Mit Ausnahme von Emmetten, Dallenwil und Beckenried haben die Gemeinden ihre Nutzungsplanung ans neue kantonale Planungs- und Baugesetz angepasst. Da die Frist für die Umsetzung Ende Jahr abläuft, droht in den drei betreffenden Gemeinden ein Baumoratorium. Aus Sicht des Regierungsrates gilt es, dies zu verhindern. Er schlägt vor, die Umsetzungsfrist bis Ende 2029 zu verlängern. Eine entsprechende Vorlage geht nun in die Vernehmlassung.
Nachdem gegen die Gesamtrevision der Nutzungsplanung und Rückzonung von Bauland in Emmetten Beschwerden vor Gericht hängig sind, steht fest, dass das kantonale Planungs- und Baugesetz in der Gemeinde nicht bis zum Ablauf der Frist vom 1. Januar 2027 in Kraft gesetzt werden kann. Der Regierungsrat hat bereits im Mai angekündigt, dass er dem Landrat vorschlagen wird, die Frist zur Umsetzung der kantonalen Gesetzgebung zu verlängern (→ Medienmitteilung vom 20. Mai 2026). Inzwischen hat er eine entsprechende Teilrevision ausgearbeitet und diese nun bis Mitte August 2026 in die Vernehmlassung geschickt. Demnach soll die Frist neu auf Ende Dezember 2029 angesetzt werden. Bis dahin kann nach altem Recht gebaut werden. Gleichzeitig sind aber die kommunalen Bau- und Zonenreglemente zu bereinigen, damit diese vollumfänglich die kantonalen Vorgaben im Planungs- und Baugesetz erfüllen. Sollten dannzumal Beschwerden die Inkraftsetzung weiterhin verhindern, kann der Regierungsrat die Frist nochmals um zwei weitere Jahre verlängern. Nach der Vernehmlassung wird die Vorlage bereinigt und zuhanden des Landrats verabschiedet.

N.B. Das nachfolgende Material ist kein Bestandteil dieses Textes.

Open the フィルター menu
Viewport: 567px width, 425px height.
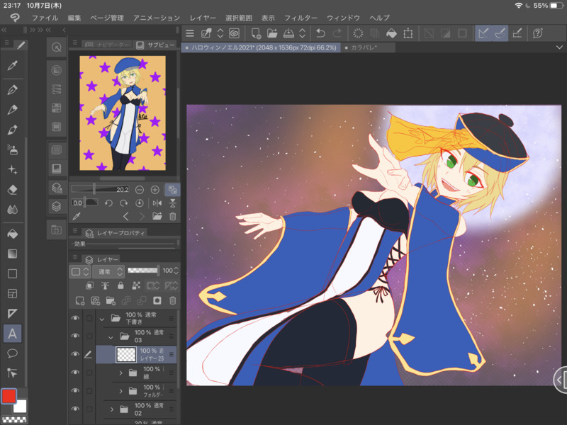[x=301, y=17]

Haushälterische Bodennutzung ist vorgeschrieben
Nebst Emmetten würden weitere Gemeinden von einer Fristerstreckung profitieren. So droht auch Dallenwil ein Baumoratorium ab 2027, da der Regierungsrat die Gesamtrevision der Nutzungsplanung nicht genehmigt hat. Grund für die Ablehnung: An der Gemeindeversammlung im Juni wurden mehrere Änderungsanträge angenommen, darunter auch die Streichung der minimalen Überbauungsziffer in mehreren Bauzonen. Deren Festlegung ist jedoch nach kantonalem Recht vorgeschrieben, um eine haushälterische Bodennutzung und eine kompakte Siedlungsentwicklung sicherzustellen. Die Gemeinde ist daher angewiesen worden, die Nutzungsplanung zu überarbeiten und das Verfahren erneut durchzuführen – mitsamt öffentlicher Auflage. Die Gemeinde Dallenwil hat signalisiert, dass sie die Arbeiten dazu umgehend aufnehmen wird. Von der Verzögerung betroffen ist auch der kommunale Fusswegplan, da Abhängigkeiten zum Zonenplan bestehen.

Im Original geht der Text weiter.